Putting the extend there just adds it to ActiveRecord::Base.
When a model class is referenced, via Rails 3.1 autoloading/constant lookup, it will load the class. At that point, it is pure Ruby (nothing magic) as to what happens, basically. So I think you have at least a few options. The "bad" option that kind of does what you want it to hook into dependency loading. Maybe something like:
module ActiveSupport
module Dependencies
alias_method(:load_missing_constant_renamed_my_app_name_here, :load_missing_constant)
undef_method(:load_missing_constant)
def load_missing_constant(from_mod, const_name)
# your include here if const_name = 'ModelName'
# perhaps you could list the app/models directory, put that in an Array, and do some_array.include?(const_name)

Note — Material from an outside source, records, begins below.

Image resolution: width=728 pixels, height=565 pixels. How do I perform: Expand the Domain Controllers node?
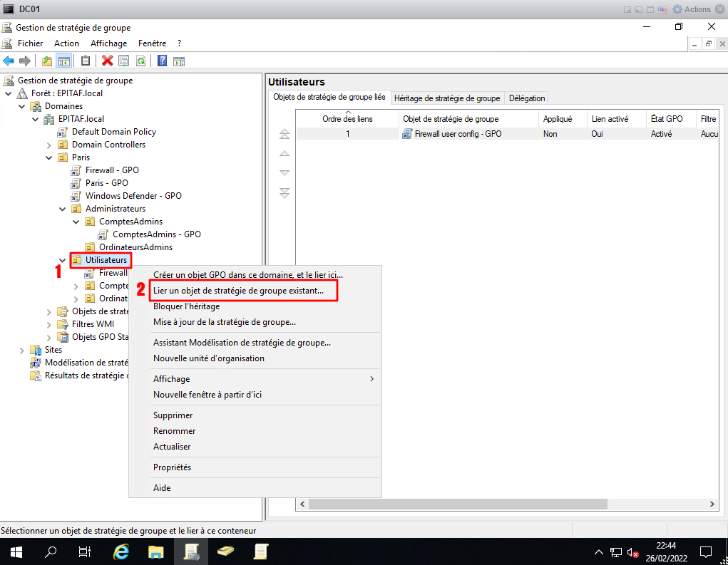[49, 145]
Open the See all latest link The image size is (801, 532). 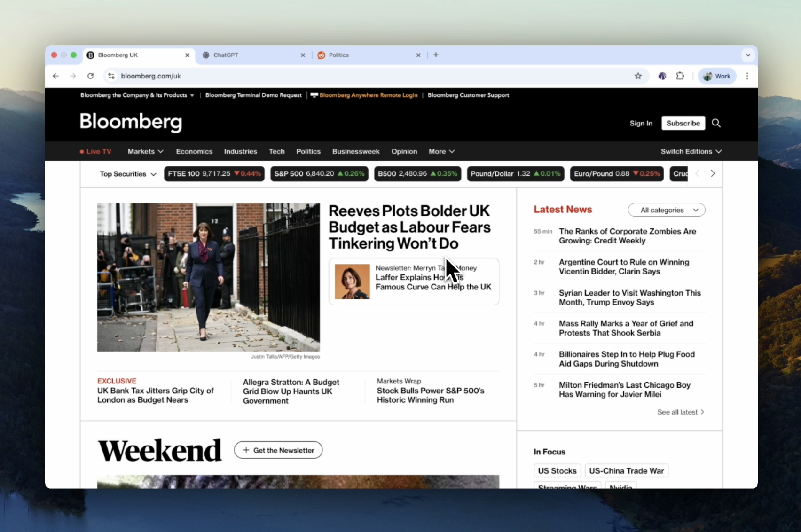tap(680, 412)
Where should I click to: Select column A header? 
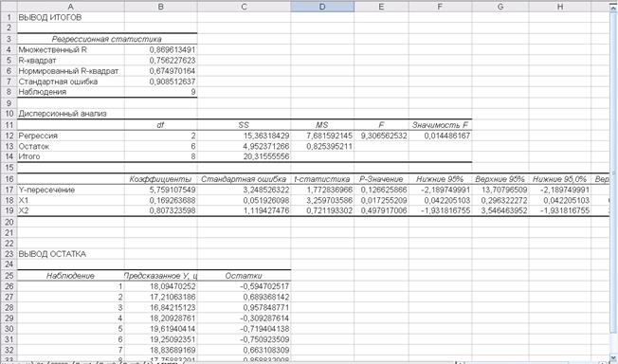point(70,7)
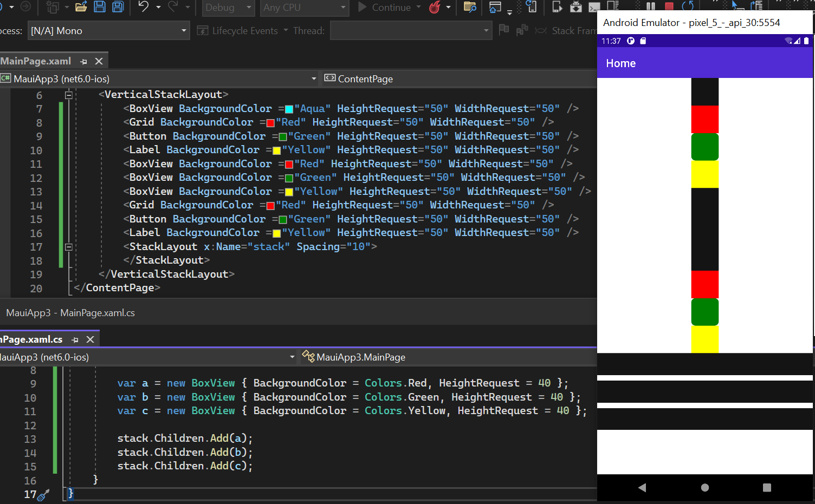Pause debugging with the Break All icon
815x504 pixels.
point(651,6)
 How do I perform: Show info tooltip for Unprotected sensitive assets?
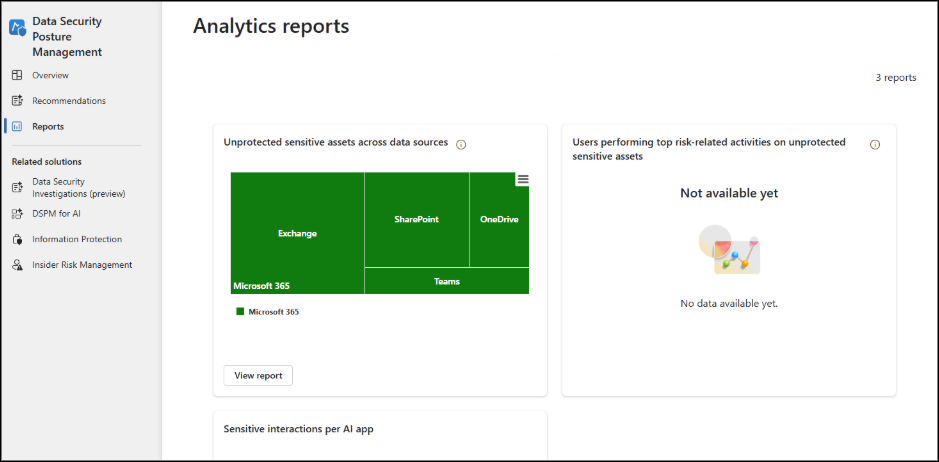pos(461,144)
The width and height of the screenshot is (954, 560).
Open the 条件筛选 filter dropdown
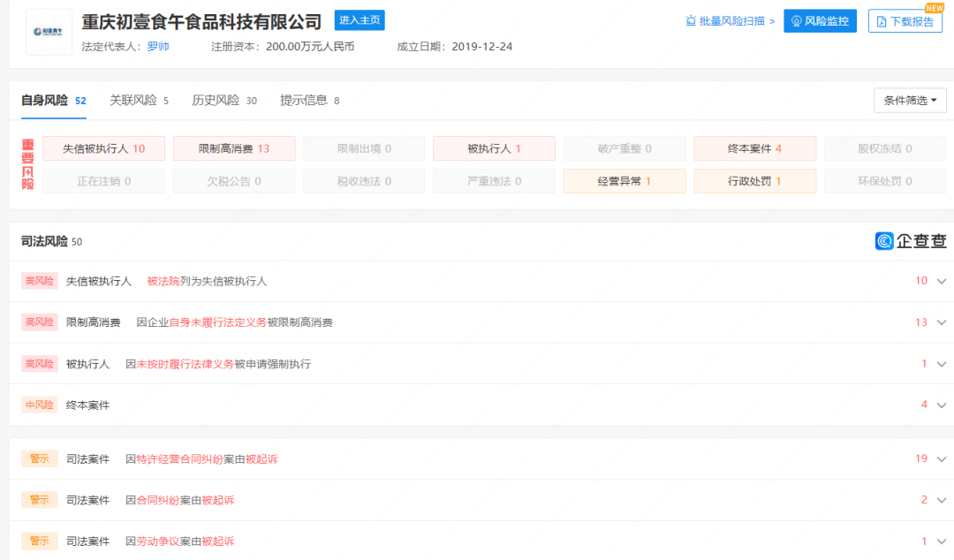click(909, 100)
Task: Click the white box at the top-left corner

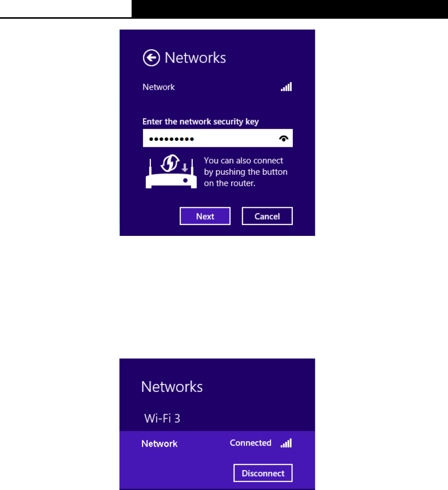Action: (66, 8)
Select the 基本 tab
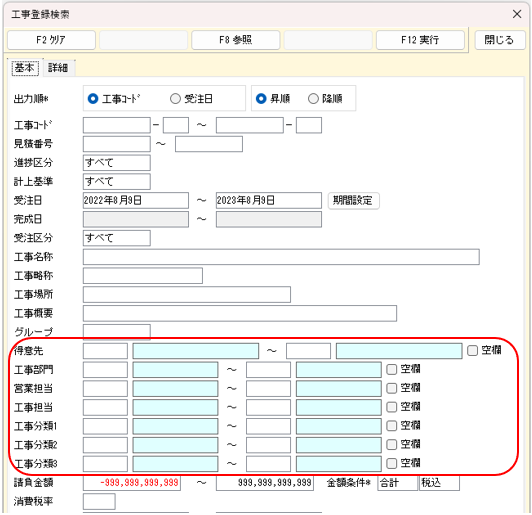 point(25,68)
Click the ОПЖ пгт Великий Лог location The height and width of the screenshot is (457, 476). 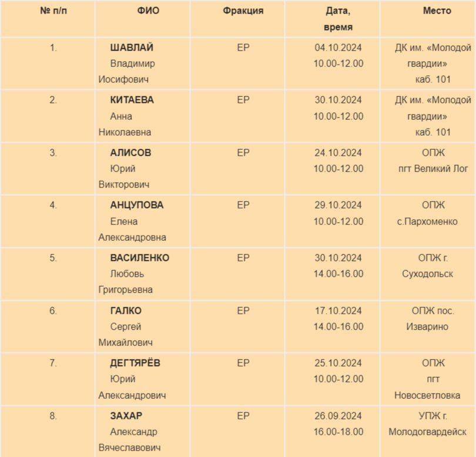click(433, 160)
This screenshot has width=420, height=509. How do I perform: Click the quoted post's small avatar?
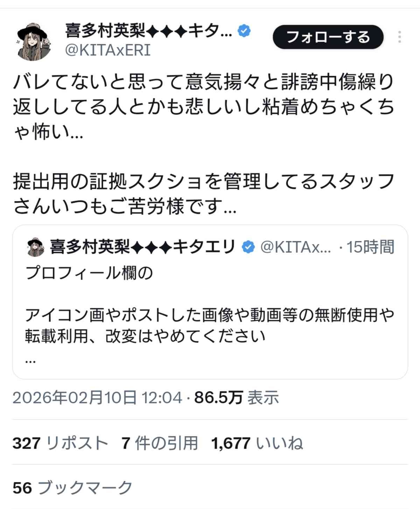pos(35,247)
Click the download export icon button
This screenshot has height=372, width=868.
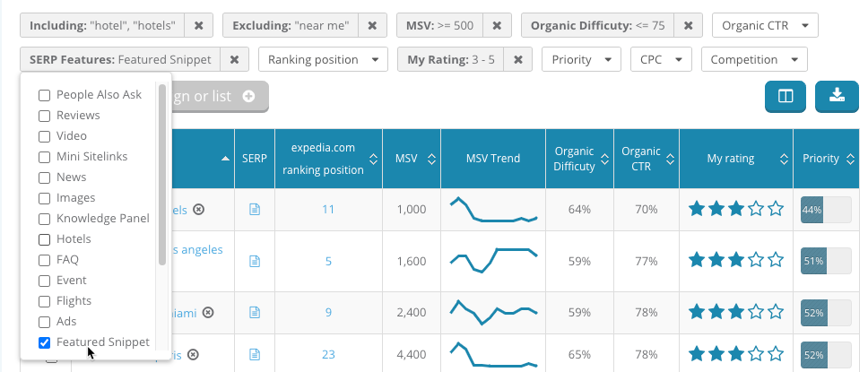click(x=837, y=97)
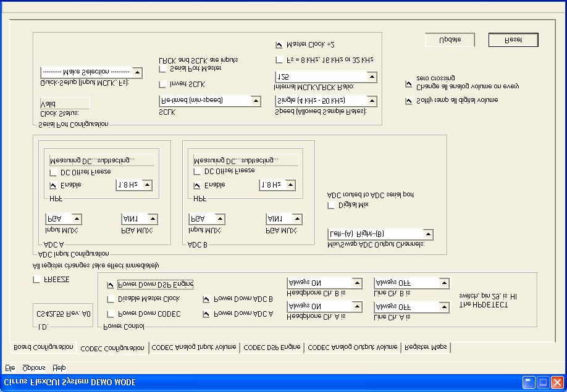Check DC Offset Freeze in ADC A section
This screenshot has height=392, width=567.
click(53, 173)
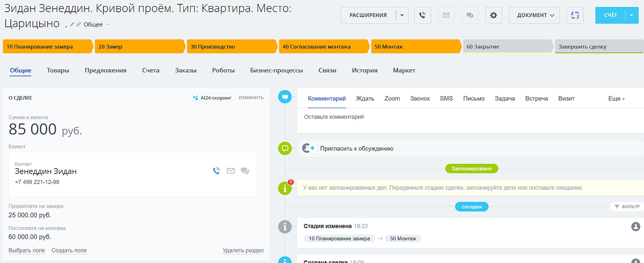The width and height of the screenshot is (644, 263).
Task: Open the ДОКУМЕНТ dropdown
Action: click(534, 15)
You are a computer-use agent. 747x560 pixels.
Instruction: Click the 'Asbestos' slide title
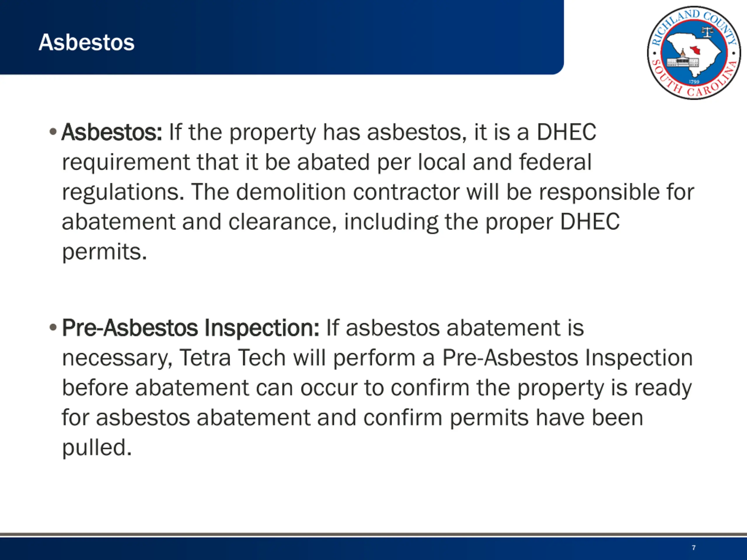tap(86, 43)
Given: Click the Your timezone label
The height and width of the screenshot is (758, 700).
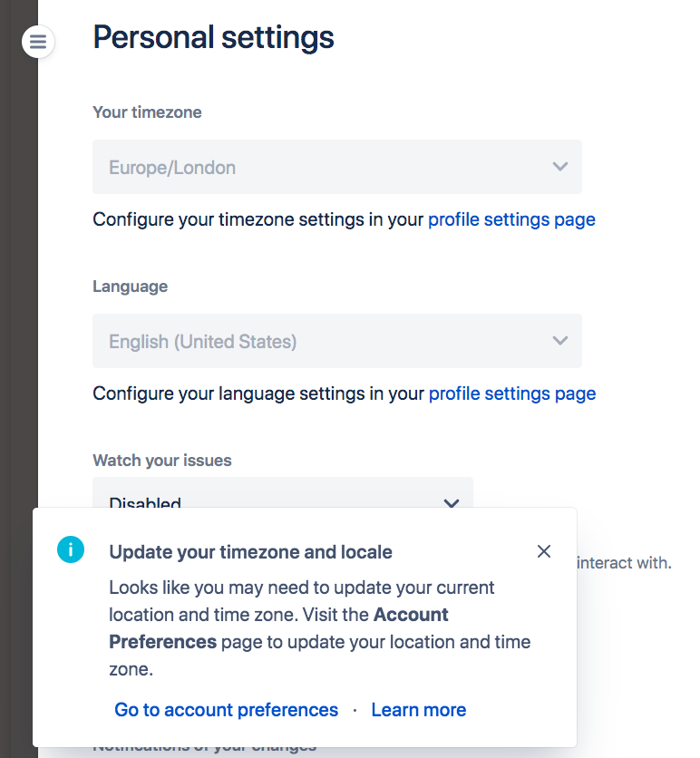Looking at the screenshot, I should click(147, 112).
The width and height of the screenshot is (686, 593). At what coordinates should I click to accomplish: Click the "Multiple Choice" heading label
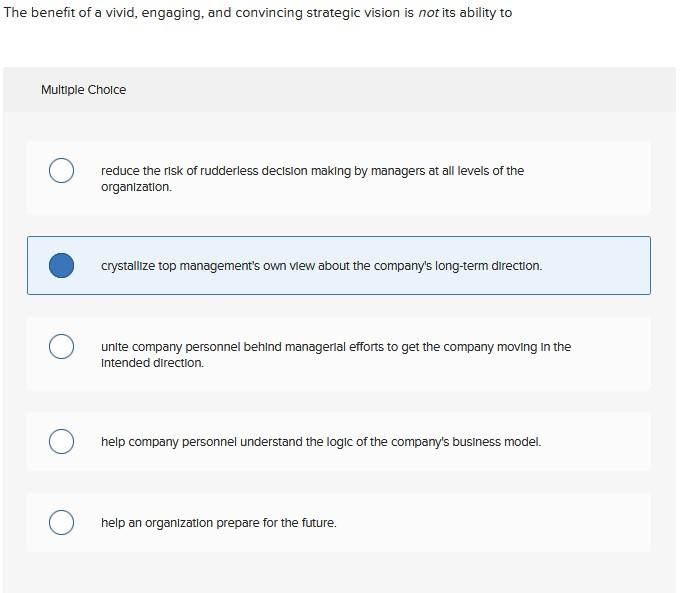(83, 90)
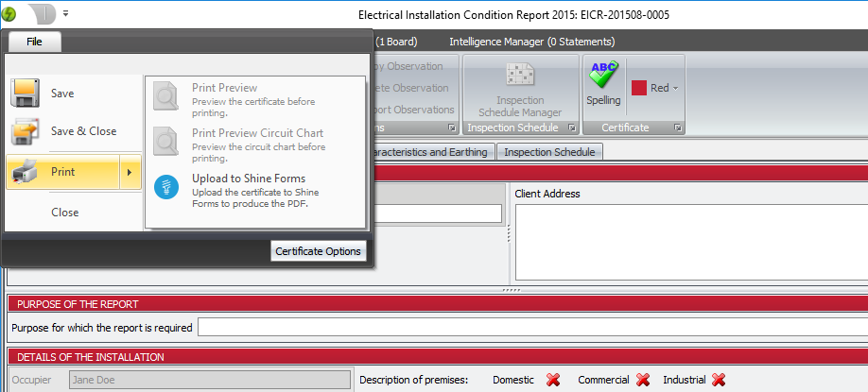The height and width of the screenshot is (392, 868).
Task: Open the Red colour theme dropdown
Action: coord(675,88)

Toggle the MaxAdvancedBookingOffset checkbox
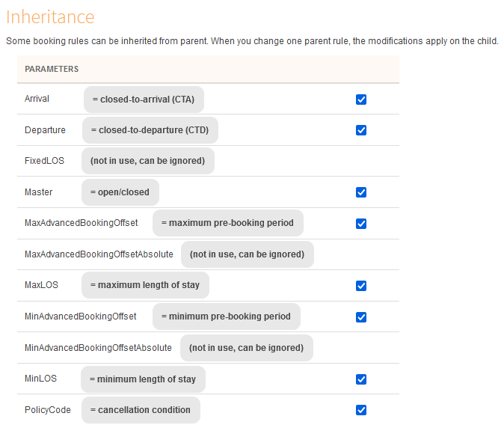pos(361,224)
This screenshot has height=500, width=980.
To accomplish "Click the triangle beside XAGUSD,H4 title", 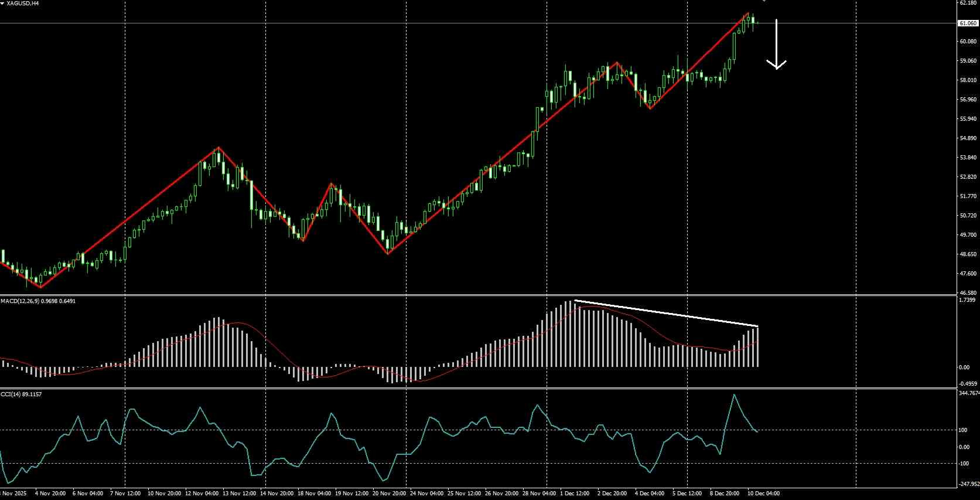I will (x=2, y=4).
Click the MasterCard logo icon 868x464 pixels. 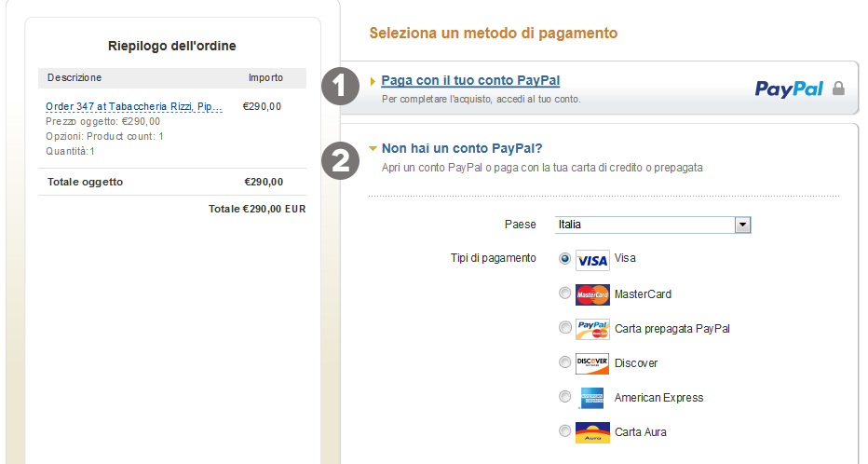pyautogui.click(x=592, y=294)
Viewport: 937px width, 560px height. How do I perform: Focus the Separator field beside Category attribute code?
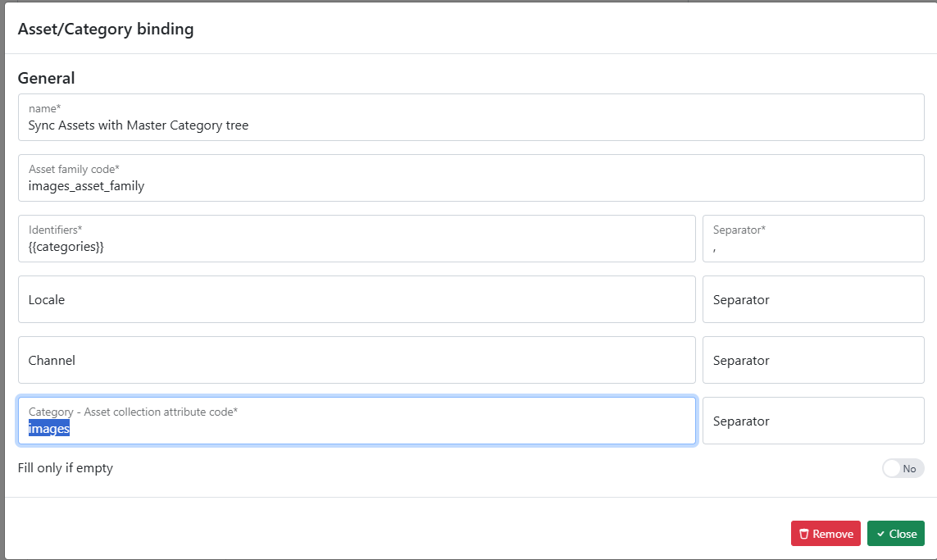(813, 421)
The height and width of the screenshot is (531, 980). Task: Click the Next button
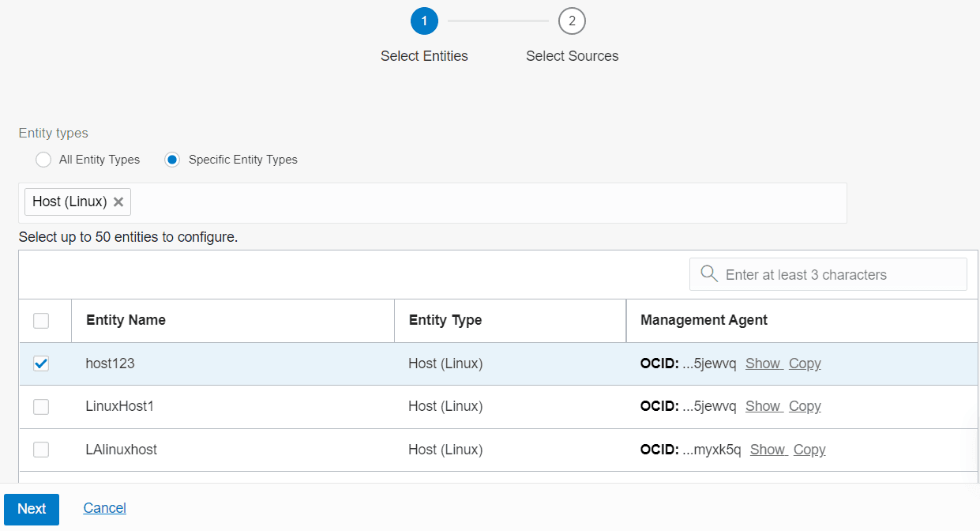[32, 509]
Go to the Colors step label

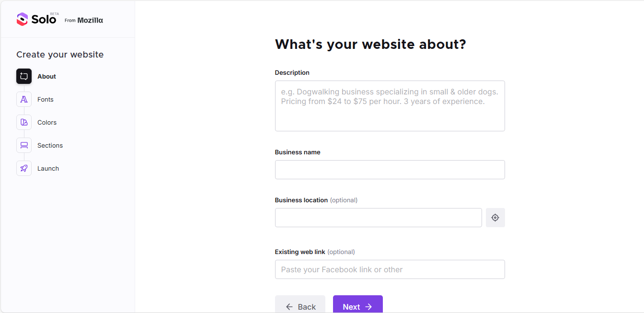47,122
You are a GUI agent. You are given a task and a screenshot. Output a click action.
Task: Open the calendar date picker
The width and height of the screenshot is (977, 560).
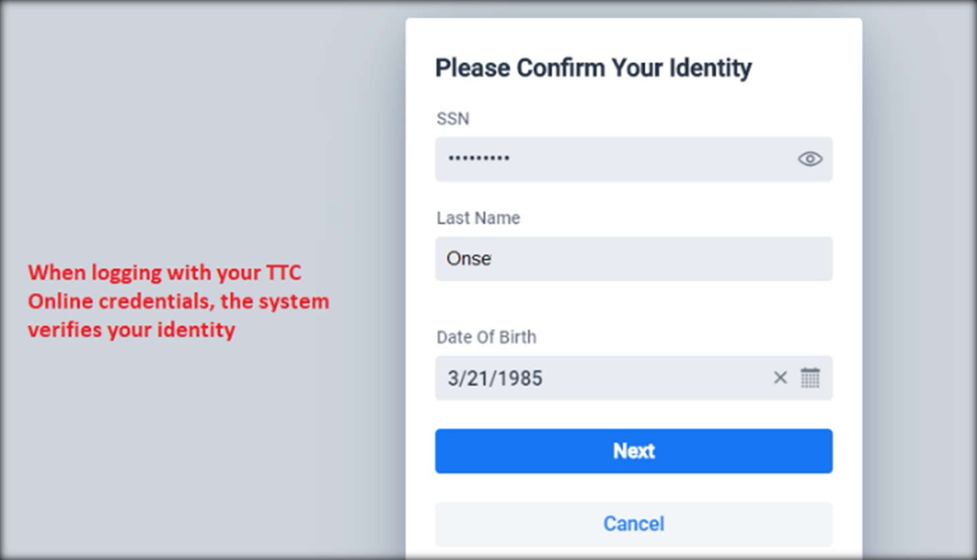pos(810,378)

load_missing_constant_renamed_my_app_name_here(from_mod, const_name)
end
end
end
Another way to do it would be to use a Railtie like you were doing and add a class method to ActiveRecord::Base that then includes stuff, like:
module MyModule
class Railtie < Rails::Railtie
initializer "my_name.active_record" do
ActiveSupport.on_load(:active_record) do
# ActiveRecord::Base gets new behavior
include ::MyModule::Something # where you add behavior. consider using an ActiveSupport::Concern
end
end
end
end
If using an ActiveSupport::Concern:
module MyModule
module Something
extend ActiveSupport::Concern
included do
# this area is basically for anything other than class and instance methods
# add class_attribute's, etc.
end
module ClassMethods
# class method definitions go here
def include_some_goodness_in_the_model
# include or extend a module
end
end
# instance method definitions go here
end
end
Then in each model:
class MyModel < ActiveRecord::Base
include_some_goodness_in_the_model
#...
end
However, that isn't much better than just doing an include in each model, which is what I'd recommend.

Trying to understand how a Controller uses a Plugin/Module

Ok so I am using some module/lib/plugin (not sure of the exact name), let's say its a authentication/authorization plugin like: http://github.com/technoweenie/restful-authentication
class HomeController < ApplicationController
some_module_name_here
end
Now just from adding the code above 'some_module_name_here', I can access to methods from that module.
What is that line of code doing that gives me access to methods/objects from the module?
Is that declaring a variable like in say java/c#:
public SomeModule _someModule;
I know that plugins/modules basically extend the class under the covers, but how does it do this with a single line of code?
Is it called in the constructor somehow?
When you create a ruby plugin, and load it into the rails app via environment.rb, bundler, or a require call, the methods are loaded as "modules" that can be called. The ones that act like you're talking about will have an extra method called acts_as_list or something similar. All that method does is include the methods of the module into the class where that line was called.
Here's an example, which you could include in your app's lib folder and play with:
module Bellmyer
module Pointless
def self.included(base)
base.extend PointlessMethods
end
module PointlessMethods
def acts_as_pointless
unless included_modules.include? InstanceMethods
extend ClassMethods
include InstanceMethods
end
end
end
module ClassMethods
def pointless_class?
true
end
end
module InstanceMethods
def pointless_instance?
true
end
end
end
end
The module is available to any ruby class in your app, but the methods don't actually get loaded until you call acts_as_pointless, which then includes and extends your class with the methods listed. Only the acts_as_pointless method is immediately available to the model. This is the standard pattern for an ActiveRecord plugin.
That's not how it works.
When the plugin or gem is loaded it adds a class method to, in this case, ApplicationController named some_module_name. When you call that methods, a bunch of other class and instance methods are included.
Check out your favourite gem or plugin to see how they do it exactly.